● **Work to complete**: In the listing below, print exactly the lines between the line holding "Click the run" and the line holding "The width and", inclusive, and no more.

● **Task input**:
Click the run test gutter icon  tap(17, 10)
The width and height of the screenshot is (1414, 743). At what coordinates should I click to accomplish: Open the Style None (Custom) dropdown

---

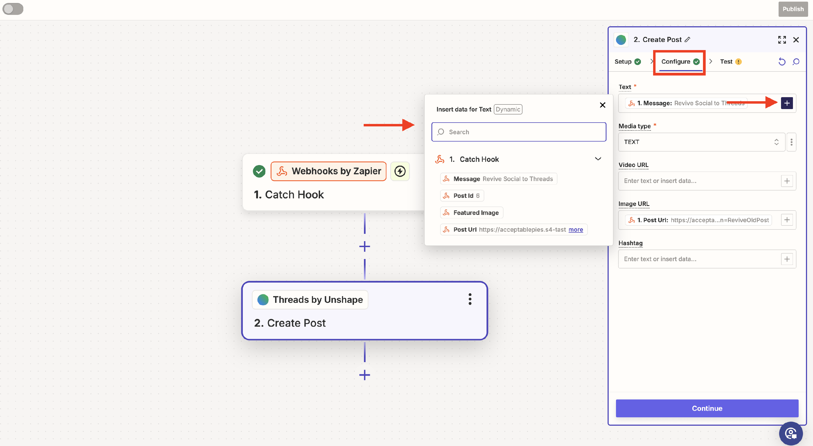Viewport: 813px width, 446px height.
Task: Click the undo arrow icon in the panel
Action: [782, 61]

● **Worked solution**:
Click the run test gutter icon  tap(17, 10)
The width and height of the screenshot is (1414, 743). At what coordinates should I click to accomplish: Open the Style None (Custom) dropdown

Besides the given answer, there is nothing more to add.